#### The input:
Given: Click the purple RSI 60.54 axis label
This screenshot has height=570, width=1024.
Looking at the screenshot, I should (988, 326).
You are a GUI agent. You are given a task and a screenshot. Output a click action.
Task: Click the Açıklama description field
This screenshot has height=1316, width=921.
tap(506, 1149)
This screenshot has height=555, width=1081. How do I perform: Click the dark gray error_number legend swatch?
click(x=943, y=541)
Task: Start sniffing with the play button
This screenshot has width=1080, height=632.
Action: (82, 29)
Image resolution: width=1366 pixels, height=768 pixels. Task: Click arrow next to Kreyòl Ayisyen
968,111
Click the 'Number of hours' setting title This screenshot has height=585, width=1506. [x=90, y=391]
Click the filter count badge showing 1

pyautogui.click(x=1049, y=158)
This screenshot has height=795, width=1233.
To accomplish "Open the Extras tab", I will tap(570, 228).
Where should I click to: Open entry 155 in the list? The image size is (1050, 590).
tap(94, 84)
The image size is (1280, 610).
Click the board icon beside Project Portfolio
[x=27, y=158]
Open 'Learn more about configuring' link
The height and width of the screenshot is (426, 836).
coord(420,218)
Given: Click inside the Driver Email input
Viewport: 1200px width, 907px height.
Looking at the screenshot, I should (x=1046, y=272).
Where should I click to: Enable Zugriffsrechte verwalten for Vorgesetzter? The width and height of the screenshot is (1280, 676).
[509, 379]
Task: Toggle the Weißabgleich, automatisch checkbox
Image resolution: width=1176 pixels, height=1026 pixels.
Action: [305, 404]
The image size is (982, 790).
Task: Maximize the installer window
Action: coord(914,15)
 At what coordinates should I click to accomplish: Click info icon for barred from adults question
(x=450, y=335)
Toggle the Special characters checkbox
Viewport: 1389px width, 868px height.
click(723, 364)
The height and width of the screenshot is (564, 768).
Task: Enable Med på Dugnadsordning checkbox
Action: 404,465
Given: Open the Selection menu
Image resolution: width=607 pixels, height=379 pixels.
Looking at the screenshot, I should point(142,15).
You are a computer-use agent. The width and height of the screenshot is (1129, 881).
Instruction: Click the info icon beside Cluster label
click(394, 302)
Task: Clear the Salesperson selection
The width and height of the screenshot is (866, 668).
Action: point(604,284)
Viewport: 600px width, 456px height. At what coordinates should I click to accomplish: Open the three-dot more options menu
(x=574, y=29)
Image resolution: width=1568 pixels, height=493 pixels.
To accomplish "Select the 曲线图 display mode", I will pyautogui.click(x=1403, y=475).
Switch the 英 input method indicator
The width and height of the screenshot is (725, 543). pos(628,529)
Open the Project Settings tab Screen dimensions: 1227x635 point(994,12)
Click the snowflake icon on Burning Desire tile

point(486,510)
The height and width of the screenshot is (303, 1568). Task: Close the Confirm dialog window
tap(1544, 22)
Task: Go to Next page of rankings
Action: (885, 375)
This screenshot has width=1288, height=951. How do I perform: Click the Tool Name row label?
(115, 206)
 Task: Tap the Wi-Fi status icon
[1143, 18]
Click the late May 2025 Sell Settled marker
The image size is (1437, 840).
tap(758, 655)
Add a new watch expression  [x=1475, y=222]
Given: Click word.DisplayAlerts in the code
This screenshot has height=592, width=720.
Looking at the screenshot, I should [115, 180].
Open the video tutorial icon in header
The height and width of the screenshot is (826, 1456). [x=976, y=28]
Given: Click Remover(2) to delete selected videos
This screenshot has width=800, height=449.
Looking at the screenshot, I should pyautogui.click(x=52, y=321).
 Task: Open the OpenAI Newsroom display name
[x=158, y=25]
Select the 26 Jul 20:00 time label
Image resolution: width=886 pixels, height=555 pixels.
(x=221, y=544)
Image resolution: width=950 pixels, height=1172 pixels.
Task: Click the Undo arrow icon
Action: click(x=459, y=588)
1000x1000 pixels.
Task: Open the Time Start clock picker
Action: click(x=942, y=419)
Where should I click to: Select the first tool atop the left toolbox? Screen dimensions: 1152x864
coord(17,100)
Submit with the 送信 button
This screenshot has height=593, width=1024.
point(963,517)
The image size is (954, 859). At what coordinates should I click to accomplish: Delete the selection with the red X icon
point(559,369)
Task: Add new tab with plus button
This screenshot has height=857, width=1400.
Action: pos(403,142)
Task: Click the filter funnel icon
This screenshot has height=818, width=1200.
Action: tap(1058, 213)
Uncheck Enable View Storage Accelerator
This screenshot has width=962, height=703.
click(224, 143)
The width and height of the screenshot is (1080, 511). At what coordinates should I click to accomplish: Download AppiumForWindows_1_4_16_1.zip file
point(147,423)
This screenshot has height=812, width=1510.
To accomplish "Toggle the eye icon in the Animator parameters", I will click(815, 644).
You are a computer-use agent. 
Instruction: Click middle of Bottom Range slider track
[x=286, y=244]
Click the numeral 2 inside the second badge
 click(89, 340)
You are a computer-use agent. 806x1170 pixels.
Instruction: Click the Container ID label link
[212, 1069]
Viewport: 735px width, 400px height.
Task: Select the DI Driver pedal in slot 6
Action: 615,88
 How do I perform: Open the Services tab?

#### Exercise requirements:
Every entry should be restated word for word.

#### Written solution:
Given: Click the purple RSI 60.54 axis label
This screenshot has height=570, width=1024.
Looking at the screenshot, I should (988, 326).
You are a GUI agent. You are given a task and a screenshot. Output a click action.
Task: Click the Açıklama description field
This screenshot has height=1316, width=921.
tap(506, 1149)
This screenshot has height=555, width=1081. How do I perform: Click the dark gray error_number legend swatch?
click(x=943, y=541)
Task: Start sniffing with the play button
This screenshot has width=1080, height=632.
Action: (82, 29)
Image resolution: width=1366 pixels, height=768 pixels. Task: Click arrow next to Kreyòl Ayisyen
968,111
Click the 'Number of hours' setting title This screenshot has height=585, width=1506. [x=90, y=391]
Click the filter count badge showing 1

pyautogui.click(x=1049, y=158)
This screenshot has height=795, width=1233.
To accomplish "Open the Extras tab", I will tap(570, 228).
Where should I click to: Open entry 155 in the list? The image size is (1050, 590).
tap(94, 84)
The image size is (1280, 610).
Click the board icon beside Project Portfolio
[x=27, y=158]
Open 'Learn more about configuring' link
The height and width of the screenshot is (426, 836).
coord(420,218)
Given: Click inside the Driver Email input
Viewport: 1200px width, 907px height.
Looking at the screenshot, I should (x=1046, y=272).
Where should I click to: Enable Zugriffsrechte verwalten for Vorgesetzter? The width and height of the screenshot is (1280, 676).
[509, 379]
Task: Toggle the Weißabgleich, automatisch checkbox
Image resolution: width=1176 pixels, height=1026 pixels.
Action: [305, 404]
The image size is (982, 790).
Task: Maximize the installer window
Action: coord(914,15)
 At what coordinates should I click to accomplish: Click info icon for barred from adults question
(x=450, y=335)
Toggle the Special characters checkbox
Viewport: 1389px width, 868px height.
click(723, 364)
The height and width of the screenshot is (564, 768).
Task: Enable Med på Dugnadsordning checkbox
Action: 404,465
Given: Open the Selection menu
Image resolution: width=607 pixels, height=379 pixels.
Looking at the screenshot, I should point(142,15).
You are a computer-use agent. The width and height of the screenshot is (1129, 881).
Instruction: Click the info icon beside Cluster label
click(394, 302)
Task: Clear the Salesperson selection
The width and height of the screenshot is (866, 668).
Action: point(604,284)
Viewport: 600px width, 456px height. At what coordinates should I click to accomplish: Open the three-dot more options menu
(x=574, y=29)
Image resolution: width=1568 pixels, height=493 pixels.
To accomplish "Select the 曲线图 display mode", I will pyautogui.click(x=1403, y=475).
Switch the 英 input method indicator
The width and height of the screenshot is (725, 543). pos(628,529)
Open the Project Settings tab Screen dimensions: 1227x635 point(994,12)
Click the snowflake icon on Burning Desire tile

point(486,510)
The height and width of the screenshot is (303, 1568). Task: Close the Confirm dialog window
tap(1544, 22)
Task: Go to Next page of rankings
Action: (885, 375)
This screenshot has width=1288, height=951. How do I perform: Click the Tool Name row label?
(115, 206)
 Task: Tap the Wi-Fi status icon
[1143, 18]
Click the late May 2025 Sell Settled marker
The image size is (1437, 840).
tap(758, 655)
Add a new watch expression  [x=1475, y=222]
Given: Click word.DisplayAlerts in the code
This screenshot has height=592, width=720.
Looking at the screenshot, I should [115, 180].
Open the video tutorial icon in header
The height and width of the screenshot is (826, 1456). [x=976, y=28]
Given: Click Remover(2) to delete selected videos
This screenshot has width=800, height=449.
Looking at the screenshot, I should pyautogui.click(x=52, y=321).
 Task: Open the OpenAI Newsroom display name
[x=158, y=25]
Select the 26 Jul 20:00 time label
Image resolution: width=886 pixels, height=555 pixels.
(x=221, y=544)
Image resolution: width=950 pixels, height=1172 pixels.
Task: Click the Undo arrow icon
Action: click(x=459, y=588)
1000x1000 pixels.
Task: Open the Time Start clock picker
Action: click(x=942, y=419)
Where should I click to: Select the first tool atop the left toolbox? Screen dimensions: 1152x864
coord(17,100)
Submit with the 送信 button
This screenshot has height=593, width=1024.
point(963,517)
The image size is (954, 859). At what coordinates should I click to accomplish: Delete the selection with the red X icon
point(559,369)
Task: Add new tab with plus button
This screenshot has height=857, width=1400.
Action: pos(403,142)
Task: Click the filter funnel icon
This screenshot has height=818, width=1200.
Action: tap(1058, 213)
Uncheck Enable View Storage Accelerator
This screenshot has width=962, height=703.
click(224, 143)
The width and height of the screenshot is (1080, 511). At what coordinates should I click to accomplish: Download AppiumForWindows_1_4_16_1.zip file
point(147,423)
This screenshot has height=812, width=1510.
To accomplish "Toggle the eye icon in the Animator parameters", I will click(815, 644).
You are a computer-use agent. 
Instruction: Click middle of Bottom Range slider track
[x=286, y=244]
Click the numeral 2 inside the second badge
 click(89, 340)
You are a computer-use agent. 806x1170 pixels.
Instruction: Click the Container ID label link
[212, 1069]
Viewport: 735px width, 400px height.
Task: Select the DI Driver pedal in slot 6
Action: 615,88
 How do I perform: Open the Services tab?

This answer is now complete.